As most of us can remember, nobody put on more “party-fied” performances than our beloved boy bands from the turn of the twenty first century. Grammer and his band found a way to incorporate those timeless, completely “N’Sync” dance steps. The moves varied from the simple rhythmic swaying of a 1950s doo-wop band to what seemed like a perfectly choreographed routine that would make even Justin Timberlake proud. The band themselves, with catchy choruses and wailing guitars, could be placed somewhere between pop and rock. Not quite pop enough to be on par with the likes of Britney Spears and Ariana Grande, yet not quite rock enough for bands like Zeppelin and The Who, Grammer and the crew performed like the love-child of The 1975 and N’Sync.
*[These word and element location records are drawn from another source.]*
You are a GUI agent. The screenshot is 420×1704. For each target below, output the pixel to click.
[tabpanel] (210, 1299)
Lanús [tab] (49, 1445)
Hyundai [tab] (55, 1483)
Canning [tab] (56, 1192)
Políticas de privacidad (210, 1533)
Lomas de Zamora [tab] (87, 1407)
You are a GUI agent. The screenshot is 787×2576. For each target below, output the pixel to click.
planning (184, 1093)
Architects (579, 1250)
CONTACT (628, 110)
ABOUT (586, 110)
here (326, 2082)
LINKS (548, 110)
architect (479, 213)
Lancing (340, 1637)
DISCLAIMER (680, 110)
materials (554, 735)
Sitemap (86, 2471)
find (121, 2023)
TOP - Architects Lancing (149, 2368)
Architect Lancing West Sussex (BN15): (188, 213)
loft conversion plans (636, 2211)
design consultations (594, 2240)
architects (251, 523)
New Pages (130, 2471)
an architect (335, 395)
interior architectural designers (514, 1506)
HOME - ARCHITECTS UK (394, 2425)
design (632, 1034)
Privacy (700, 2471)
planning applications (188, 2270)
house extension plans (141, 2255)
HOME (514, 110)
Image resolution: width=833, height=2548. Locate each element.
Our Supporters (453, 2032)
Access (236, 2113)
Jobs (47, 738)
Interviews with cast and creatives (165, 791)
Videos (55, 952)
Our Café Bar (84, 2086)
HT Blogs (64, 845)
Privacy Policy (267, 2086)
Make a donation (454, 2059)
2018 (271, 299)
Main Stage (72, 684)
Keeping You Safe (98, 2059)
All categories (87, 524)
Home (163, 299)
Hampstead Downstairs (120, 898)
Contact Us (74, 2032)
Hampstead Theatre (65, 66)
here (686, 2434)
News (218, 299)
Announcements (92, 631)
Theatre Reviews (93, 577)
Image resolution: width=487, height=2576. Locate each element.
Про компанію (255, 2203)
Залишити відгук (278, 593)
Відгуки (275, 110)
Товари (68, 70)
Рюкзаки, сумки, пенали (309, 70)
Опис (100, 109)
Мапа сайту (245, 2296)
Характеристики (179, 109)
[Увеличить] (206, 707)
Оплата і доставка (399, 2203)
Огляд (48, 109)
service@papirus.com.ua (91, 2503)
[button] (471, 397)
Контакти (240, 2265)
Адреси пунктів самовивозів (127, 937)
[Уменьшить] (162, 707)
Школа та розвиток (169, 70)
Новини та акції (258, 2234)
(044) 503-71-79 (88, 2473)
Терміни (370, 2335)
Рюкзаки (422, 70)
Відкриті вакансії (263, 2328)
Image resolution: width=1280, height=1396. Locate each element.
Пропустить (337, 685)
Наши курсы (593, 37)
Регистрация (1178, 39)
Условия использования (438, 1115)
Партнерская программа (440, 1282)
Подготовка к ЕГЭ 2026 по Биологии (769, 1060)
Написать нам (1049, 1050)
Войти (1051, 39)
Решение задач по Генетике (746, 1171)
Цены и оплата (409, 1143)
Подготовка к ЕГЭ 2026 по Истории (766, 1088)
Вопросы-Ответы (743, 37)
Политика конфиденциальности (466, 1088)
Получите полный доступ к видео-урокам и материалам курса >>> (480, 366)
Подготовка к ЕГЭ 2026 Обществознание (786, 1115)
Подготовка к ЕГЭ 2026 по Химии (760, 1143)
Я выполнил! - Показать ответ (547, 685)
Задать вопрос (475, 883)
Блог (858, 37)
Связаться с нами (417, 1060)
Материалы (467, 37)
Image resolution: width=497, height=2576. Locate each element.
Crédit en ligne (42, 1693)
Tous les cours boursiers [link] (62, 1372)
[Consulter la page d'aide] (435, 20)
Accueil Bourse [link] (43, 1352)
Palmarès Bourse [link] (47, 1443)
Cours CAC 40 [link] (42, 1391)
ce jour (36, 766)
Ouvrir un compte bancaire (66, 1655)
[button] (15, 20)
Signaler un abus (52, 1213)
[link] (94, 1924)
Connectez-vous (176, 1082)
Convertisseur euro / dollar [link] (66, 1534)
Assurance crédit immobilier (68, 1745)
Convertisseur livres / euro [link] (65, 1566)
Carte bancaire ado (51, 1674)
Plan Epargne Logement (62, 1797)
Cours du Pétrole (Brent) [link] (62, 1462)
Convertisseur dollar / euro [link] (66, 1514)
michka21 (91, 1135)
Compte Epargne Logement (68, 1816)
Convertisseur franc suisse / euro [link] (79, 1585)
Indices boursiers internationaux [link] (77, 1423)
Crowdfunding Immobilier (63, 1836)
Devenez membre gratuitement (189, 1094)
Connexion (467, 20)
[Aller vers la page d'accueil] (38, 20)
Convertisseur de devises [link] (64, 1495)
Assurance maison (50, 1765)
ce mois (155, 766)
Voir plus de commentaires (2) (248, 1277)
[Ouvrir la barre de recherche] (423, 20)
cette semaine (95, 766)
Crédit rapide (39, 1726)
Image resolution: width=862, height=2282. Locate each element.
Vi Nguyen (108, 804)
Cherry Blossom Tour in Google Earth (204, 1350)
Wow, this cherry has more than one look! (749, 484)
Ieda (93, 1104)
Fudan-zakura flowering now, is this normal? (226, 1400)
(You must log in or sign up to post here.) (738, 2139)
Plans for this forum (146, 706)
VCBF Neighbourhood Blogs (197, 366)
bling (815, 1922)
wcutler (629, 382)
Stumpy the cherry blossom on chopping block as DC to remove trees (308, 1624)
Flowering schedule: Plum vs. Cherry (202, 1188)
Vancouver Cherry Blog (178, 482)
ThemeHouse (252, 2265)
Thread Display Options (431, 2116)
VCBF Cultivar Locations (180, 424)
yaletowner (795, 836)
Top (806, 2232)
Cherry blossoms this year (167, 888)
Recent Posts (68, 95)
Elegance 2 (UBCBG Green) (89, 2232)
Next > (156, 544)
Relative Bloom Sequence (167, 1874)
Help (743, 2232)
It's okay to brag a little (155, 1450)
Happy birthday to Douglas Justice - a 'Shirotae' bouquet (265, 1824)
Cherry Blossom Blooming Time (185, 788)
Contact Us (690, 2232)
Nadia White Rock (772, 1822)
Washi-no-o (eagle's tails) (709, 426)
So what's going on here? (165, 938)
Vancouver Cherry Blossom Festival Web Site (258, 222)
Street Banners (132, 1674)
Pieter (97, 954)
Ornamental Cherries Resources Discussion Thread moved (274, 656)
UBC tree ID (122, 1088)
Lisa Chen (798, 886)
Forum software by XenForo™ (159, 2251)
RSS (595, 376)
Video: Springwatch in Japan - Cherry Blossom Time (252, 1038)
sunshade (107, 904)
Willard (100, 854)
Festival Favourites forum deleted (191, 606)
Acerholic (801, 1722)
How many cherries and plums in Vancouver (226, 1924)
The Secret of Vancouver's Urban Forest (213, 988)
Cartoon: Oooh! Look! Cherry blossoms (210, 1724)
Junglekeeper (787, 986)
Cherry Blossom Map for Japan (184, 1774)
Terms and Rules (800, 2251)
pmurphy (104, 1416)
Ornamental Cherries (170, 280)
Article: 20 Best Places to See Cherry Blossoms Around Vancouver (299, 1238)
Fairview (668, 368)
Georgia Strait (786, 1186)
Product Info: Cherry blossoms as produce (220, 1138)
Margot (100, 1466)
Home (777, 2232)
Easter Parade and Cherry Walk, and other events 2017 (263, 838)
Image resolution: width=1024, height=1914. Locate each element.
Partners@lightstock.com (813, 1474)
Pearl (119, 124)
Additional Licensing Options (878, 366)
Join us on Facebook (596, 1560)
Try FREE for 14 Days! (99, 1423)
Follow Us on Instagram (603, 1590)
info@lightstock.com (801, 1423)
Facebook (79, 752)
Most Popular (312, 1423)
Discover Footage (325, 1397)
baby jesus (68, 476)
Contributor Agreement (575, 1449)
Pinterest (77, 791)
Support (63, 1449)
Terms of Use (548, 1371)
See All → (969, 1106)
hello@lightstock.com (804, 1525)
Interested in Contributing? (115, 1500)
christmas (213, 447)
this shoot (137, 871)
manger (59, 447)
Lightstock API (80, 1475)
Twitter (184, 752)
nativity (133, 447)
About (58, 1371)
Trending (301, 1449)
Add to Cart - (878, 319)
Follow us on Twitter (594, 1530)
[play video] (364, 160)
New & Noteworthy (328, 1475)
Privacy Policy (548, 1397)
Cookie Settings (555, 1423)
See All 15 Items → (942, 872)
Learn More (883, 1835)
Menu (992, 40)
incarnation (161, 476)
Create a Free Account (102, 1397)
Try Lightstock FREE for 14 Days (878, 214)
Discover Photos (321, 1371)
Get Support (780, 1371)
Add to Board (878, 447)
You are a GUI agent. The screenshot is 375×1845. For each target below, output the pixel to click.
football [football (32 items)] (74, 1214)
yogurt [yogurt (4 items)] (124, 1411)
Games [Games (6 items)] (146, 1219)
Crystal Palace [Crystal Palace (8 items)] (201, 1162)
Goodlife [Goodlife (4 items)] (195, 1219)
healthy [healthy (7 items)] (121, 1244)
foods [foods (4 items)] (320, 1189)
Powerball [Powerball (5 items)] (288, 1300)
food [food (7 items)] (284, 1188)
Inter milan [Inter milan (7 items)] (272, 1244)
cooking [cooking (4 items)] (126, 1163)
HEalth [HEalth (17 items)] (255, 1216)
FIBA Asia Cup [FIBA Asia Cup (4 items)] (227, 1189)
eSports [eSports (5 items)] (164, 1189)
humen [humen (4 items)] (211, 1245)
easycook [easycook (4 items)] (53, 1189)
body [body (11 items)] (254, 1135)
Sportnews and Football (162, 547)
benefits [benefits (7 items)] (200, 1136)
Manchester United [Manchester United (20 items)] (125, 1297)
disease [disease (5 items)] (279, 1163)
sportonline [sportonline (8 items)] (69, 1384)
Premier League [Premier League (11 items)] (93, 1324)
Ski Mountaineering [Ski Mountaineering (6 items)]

Not only was the musical aspect of the show stellar, but the performance as a whole was thrilling, hilarious, and entertaining. Grammer addressed the audience by saying that he wanted to take a moment and talk about a serious topic… “about how long girls take to get ready… This is called ‘Forever.’” While Grammer performed, his band mates took to the stage—not as musicians, but as actors, putting on a skit that was comical and transformed the concert from was originally was just a simple show to a full blown event complete with dancing, singing, and even acting.
When the Mass Media’s very own got a chance to speak with Grammer before the show, he said that he likes to listen and to write music that “makes us all feel part of the scene.” Well, Mr. Grammer, for just one night you allowed UMass Boston’s undeniably distant community to come together and feel whole and complete—and, well, we hope you definitely felt a part of our scene, too.